The final step is verification. Planning tools should help you discover what to check next, not tempt you to skip the check. That is why this page pairs the calculator with official references such as CBP Import Basics, GOV.UK Import Goods, and CBSA Import Guide. Those sources are where you confirm the live rule that applies to your shipment, product, or destination market. They are especially important when tariff treatment, import valuation, documentation, or regulatory scope can change after an update from customs or a regulator.

For this category, the safest workflow is to measure the shipment correctly, compare multiple transport modes, test both port and door-delivered scenarios, and then pressure-test the timeline against your sales plan. If the answer from the calculator and the answer from the official source tell different stories, the official source wins and the model should be updated.
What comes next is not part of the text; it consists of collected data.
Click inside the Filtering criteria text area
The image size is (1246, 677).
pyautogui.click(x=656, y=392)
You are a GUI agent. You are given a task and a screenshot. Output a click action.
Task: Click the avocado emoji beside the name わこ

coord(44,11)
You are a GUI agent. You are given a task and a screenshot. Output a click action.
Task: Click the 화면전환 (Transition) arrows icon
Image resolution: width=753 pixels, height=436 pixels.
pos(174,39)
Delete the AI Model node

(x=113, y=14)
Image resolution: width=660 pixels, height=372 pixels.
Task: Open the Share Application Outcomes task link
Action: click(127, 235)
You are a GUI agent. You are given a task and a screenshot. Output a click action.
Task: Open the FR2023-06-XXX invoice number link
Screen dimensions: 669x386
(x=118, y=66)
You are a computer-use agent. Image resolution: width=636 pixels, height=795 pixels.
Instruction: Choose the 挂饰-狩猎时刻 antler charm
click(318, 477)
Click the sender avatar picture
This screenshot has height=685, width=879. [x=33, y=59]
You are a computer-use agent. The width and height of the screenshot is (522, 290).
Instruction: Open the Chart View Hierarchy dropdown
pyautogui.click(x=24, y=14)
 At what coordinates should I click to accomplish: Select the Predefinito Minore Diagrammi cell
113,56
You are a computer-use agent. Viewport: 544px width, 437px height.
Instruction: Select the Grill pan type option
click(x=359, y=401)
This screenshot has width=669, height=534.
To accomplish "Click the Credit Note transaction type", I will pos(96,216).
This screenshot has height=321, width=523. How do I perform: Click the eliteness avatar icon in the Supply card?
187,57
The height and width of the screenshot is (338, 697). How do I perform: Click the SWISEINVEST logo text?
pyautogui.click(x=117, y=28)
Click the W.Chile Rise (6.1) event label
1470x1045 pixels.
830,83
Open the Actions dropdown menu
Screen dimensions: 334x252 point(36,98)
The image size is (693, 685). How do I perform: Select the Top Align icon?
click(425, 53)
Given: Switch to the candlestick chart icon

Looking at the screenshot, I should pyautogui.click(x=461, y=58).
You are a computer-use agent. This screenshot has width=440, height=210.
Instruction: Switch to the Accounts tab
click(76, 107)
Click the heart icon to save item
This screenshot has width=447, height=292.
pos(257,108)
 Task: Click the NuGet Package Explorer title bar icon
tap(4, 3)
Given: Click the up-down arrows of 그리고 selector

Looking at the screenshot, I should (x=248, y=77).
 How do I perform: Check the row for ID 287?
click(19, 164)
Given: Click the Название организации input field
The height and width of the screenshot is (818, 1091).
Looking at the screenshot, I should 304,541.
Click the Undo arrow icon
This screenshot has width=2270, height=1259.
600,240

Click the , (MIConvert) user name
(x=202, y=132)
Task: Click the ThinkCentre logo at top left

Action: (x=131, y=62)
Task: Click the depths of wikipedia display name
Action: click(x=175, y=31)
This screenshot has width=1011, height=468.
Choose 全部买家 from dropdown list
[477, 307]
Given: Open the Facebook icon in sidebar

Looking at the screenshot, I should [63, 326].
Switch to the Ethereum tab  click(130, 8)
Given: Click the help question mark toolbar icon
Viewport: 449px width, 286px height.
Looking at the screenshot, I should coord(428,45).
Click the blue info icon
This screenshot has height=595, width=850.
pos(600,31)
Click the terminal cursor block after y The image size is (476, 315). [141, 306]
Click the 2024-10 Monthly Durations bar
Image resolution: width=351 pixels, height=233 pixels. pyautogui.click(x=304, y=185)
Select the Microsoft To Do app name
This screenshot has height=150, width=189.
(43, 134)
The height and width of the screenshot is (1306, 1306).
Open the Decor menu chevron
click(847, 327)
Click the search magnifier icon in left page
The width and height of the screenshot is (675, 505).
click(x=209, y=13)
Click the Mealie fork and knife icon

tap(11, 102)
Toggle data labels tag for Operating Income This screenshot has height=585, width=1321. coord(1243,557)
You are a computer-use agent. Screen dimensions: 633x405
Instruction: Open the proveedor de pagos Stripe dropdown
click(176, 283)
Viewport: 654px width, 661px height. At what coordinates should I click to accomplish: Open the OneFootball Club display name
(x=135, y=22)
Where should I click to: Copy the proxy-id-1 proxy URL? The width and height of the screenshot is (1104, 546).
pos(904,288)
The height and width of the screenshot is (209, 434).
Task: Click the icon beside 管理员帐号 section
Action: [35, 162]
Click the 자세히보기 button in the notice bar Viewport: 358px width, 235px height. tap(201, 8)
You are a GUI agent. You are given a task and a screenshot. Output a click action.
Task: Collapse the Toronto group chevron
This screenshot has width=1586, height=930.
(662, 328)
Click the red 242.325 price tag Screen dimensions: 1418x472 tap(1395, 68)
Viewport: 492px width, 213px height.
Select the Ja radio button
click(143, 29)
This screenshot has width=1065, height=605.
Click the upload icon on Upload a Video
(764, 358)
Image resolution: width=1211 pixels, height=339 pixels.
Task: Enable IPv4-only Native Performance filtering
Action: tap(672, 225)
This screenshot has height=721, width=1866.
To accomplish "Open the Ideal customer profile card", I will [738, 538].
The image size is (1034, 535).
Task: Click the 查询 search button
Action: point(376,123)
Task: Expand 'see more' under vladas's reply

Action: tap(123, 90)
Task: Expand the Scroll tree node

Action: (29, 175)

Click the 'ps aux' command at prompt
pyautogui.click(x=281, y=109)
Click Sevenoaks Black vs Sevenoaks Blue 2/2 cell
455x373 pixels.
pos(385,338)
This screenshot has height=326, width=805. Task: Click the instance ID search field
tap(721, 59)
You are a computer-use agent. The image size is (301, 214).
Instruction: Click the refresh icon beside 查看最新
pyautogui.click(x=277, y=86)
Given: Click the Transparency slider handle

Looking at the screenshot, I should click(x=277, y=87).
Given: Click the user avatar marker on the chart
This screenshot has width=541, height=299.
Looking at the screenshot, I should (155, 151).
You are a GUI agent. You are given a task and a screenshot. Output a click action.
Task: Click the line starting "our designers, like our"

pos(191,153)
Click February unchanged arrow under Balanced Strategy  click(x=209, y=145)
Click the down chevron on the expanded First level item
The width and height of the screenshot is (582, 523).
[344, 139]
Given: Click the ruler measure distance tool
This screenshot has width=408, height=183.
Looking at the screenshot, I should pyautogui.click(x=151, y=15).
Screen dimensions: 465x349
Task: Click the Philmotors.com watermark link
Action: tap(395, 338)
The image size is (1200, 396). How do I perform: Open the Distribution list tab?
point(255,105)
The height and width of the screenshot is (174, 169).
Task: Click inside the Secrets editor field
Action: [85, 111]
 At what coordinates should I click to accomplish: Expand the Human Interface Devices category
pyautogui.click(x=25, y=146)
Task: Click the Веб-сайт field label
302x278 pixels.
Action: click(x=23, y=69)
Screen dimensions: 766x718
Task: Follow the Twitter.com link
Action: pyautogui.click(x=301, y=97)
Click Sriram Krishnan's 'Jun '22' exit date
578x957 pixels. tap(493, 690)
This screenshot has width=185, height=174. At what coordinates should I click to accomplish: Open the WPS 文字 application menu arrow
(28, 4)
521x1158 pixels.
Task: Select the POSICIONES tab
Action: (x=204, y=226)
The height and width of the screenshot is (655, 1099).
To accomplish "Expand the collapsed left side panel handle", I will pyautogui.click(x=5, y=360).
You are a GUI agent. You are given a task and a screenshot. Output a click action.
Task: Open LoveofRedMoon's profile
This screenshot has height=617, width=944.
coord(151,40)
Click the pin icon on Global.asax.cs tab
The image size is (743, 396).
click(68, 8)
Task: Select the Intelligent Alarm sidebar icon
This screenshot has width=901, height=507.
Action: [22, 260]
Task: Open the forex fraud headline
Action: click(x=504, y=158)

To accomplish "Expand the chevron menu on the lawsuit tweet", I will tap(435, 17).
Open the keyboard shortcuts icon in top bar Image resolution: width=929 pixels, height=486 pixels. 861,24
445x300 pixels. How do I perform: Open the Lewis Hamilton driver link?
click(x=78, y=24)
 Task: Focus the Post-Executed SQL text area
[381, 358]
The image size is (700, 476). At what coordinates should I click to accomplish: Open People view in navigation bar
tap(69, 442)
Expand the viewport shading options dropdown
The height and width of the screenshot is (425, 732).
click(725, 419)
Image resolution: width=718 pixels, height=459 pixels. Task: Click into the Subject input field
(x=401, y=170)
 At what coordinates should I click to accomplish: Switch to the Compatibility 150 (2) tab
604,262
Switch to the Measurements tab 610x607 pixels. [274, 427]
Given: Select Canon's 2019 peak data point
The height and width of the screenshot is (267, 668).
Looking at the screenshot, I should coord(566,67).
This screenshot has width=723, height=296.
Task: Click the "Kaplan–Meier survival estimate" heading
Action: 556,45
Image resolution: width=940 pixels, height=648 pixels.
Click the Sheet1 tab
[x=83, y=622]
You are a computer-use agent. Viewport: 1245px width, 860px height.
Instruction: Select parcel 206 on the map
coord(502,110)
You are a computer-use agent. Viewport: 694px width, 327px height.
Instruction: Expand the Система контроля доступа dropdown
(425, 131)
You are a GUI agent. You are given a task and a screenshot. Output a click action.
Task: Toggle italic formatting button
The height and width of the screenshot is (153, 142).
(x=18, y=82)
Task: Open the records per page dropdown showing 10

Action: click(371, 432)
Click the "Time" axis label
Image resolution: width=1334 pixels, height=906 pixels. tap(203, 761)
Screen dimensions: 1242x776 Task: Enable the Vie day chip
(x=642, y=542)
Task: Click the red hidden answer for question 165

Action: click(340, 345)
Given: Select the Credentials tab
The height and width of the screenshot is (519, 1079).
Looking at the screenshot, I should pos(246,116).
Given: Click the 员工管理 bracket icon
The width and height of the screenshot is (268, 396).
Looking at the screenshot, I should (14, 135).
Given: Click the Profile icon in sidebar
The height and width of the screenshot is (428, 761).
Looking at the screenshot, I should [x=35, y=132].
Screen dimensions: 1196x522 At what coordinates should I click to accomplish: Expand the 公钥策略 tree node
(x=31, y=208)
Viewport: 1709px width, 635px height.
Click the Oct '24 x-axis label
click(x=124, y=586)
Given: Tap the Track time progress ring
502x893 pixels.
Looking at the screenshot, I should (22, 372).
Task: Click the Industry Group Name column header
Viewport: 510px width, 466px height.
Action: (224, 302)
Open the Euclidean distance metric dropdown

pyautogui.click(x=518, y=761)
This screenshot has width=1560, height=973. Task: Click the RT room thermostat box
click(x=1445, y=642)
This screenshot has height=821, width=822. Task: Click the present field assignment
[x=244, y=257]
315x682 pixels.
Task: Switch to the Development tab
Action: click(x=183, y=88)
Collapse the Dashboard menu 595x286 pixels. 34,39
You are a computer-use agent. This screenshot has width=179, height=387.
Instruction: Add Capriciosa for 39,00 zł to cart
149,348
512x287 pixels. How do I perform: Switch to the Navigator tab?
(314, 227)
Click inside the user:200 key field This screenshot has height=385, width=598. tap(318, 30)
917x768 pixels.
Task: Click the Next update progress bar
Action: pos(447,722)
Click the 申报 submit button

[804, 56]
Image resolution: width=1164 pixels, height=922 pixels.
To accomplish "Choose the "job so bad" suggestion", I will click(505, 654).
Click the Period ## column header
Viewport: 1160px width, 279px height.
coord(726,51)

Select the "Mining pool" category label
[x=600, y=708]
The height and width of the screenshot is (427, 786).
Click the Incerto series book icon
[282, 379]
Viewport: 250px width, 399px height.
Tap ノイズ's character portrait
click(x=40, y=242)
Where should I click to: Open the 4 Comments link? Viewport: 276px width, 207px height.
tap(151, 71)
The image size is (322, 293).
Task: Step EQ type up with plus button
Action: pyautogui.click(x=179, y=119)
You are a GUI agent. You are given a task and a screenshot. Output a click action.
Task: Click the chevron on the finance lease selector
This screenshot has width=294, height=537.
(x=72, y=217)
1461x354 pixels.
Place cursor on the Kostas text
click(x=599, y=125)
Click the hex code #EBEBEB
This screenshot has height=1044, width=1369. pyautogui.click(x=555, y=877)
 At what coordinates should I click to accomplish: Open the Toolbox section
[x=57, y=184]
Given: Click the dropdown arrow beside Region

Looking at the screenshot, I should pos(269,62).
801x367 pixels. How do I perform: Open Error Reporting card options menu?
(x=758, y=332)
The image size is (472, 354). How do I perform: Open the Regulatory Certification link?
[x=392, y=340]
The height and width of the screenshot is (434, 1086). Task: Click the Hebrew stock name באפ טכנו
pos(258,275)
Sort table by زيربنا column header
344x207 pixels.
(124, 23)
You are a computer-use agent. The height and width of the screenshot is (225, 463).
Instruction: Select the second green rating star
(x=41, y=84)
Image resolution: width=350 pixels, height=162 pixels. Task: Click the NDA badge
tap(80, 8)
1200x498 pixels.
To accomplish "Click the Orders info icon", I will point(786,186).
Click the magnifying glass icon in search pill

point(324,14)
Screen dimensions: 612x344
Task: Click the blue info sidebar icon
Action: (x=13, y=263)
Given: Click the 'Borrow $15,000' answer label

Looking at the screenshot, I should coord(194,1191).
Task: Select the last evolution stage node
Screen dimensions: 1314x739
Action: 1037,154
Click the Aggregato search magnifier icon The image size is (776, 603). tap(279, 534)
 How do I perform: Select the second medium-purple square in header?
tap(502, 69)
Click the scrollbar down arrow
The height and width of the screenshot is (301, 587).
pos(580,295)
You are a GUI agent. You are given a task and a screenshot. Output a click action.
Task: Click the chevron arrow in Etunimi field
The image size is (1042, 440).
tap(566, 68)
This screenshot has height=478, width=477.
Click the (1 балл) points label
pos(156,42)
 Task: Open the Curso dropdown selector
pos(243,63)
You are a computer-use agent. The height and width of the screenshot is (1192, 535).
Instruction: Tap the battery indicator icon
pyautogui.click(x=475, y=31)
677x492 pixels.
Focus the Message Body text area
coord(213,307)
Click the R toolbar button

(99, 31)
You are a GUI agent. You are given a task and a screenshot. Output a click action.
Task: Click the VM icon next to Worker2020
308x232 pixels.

That sounds obvious, but many import losses happen because a business keeps using an old spreadsheet or an old rule after the commercial facts have moved. Verifying the current rule before approving production or booking freight is usually far cheaper than fixing a customs, compliance, or margin problem after the shipment is already moving.

The core risk to avoid here is relying on a headline freight quote without checking local charges, chargeable weight rules, or the total transit time to the final warehouse. That risk usually appears late, when leverage is weakest and the cost of correction is highest. Use the result from this page as the first pass, then pressure-test it with supporting documents and government guidance. That mirrors the way high-performing calculator pages on Google support user intent: a fast answer first, followed by explanation, formula context, interpretation, and the path to real-world validation.

Official Sources for Freight & Shipping

Use these government sources to confirm the live rule, tariff treatment, valuation basis, or import procedure behind the estimate on this page before you rely on it for a shipment, quotation, or reorder decision.

Tips for China Importers

  1. Get 3 freight forwarder quotes for every shipment. Rates for the same lane can vary 20–35% between forwarders. Never book with the first quote you receive.
  2. Know your LCL vs FCL crossover point. For most lanes, FCL 20ft becomes cheaper than LCL around 15 CBM. At 20+ CBM, FCL almost always wins on cost and transit time.
  3. Book 4–6 weeks ahead during peak season (July–October). Spot rates spike 30–50% during peak season. Pre-booking or securing a contract rate with your forwarder saves significantly.
  4. Negotiate free days at the destination port. Standard is 5 free days before demurrage kicks in. Push for 7 days — most forwarders will accommodate regular shippers.
  5. Always insure your cargo. Marine cargo insurance costs 0.3–0.5% of CIF value. One damaged container without insurance can wipe out months of profit. Never skip it.